Si Ankara a la volonté politique de mettre fin à son soutien, que deviendrait la Confrérie locale? Le haut fonctionnaire a commenté : “Si nous fermons les bureaux du Hamas et expulsons les membres de la Confrérie, alors quelle sera la prochaine demande? fermer l’IHH et d’autres et les poursuivre ?”
La portée de la Confrérie des Frères musulmans est plus large qu’il n’y paraît. En mai 2010, la flottille du Mavi Marmara a été attaquée par des commandos israéliens et 10 citoyens turcs ont été tués dans une mission visant à forcer le blocus de Gaza. Ce navire appartenait à l’IHH, Humanitarian Relief Organization, une ONG islamique turque active dans plus de 115 pays. En 2008, Israël a déclaré l’IHH “organisation terroriste” en raison de son soutien aux activités militaires du Hamas. L’ONG était sous surveillance judiciaire dans les années 1990, avant que l’AKP ne prenne le pouvoir.
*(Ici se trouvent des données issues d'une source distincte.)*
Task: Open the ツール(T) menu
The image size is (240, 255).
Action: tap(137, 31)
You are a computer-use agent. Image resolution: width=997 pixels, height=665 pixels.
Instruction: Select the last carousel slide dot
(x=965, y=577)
L’AKP a permis à plusieurs organisations islamiques d’opérer librement, comblant des lacunes en matière d’éducation et d’aide sociale et économique, tant en Turquie qu’à l’étranger. L’IHH est une puissance que tout politicien doit prendre en compte. Fin novembre 2021, quatre jeunes volontaires de l’IHH ont perdu la vie dans un accident de voiture. Tous les dirigeants des partis politiques et des différentes ONG islamiques ont présenté leurs condoléances.
Le 29 novembre, le ministre turc des Affaires étrangères Mevlut Cavusoglu, a revendiqué sur Twitter son soutien à la Palestine. Pourtant, le soutien de la Turquie aux Palestiniens n’est pas inconditionnel et ne concerne pas tous les Palestiniens. Depuis 2019, la Turquie perçoit une prime de 700 000 dollars de Mohammed Dahlan, un ancien chef du Fatah qui a fui aux Émirats arabes unis. Dahlan est considéré comme le rival du Hamas à Gaza. Compte tenu des luttes économiques et régionales de la Turquie, il serait irréaliste de s’attendre à une expansion de son soutien au Hamas, bien qu’Ankara ne soit pas encore prêt à lui faire ses adieux.
Les récentes rencontres d’Erdogan avec le Cheikh Mohammed ben Zayed ben Sultan Al Nahyan, prince héritier des Émirats arabes unis, donnent l’illusion d’une volonté de la Turquie de réajuster ses politiques dans la région. Cependant, un haut diplomate turc qui s’est exprimé sous couvert d’anonymat a déclaré : “Les bonnes relations de la Turquie avec n’importe quel pays du Moyen-Orient sont comme un château de sable sur la plage. Ce n’est qu’une question de temps avant que la prochaine vague ne le renverse.” Il a ajouté que “la dépendance du Qatar vis-à-vis de la Turquie diminue rapidement à mesure qu’il retourne dans le giron du CCG. Maintenant, les gens doivent être conscients que tout ce qui reste à la Turquie est la Confrérie des Frères musulmans, donc je m’attends à une adhésion plus forte, peut-être moins visible, moins audible, mais la Confrérie est certainement le meilleur outil et allié que la Turquie possède en ce moment.”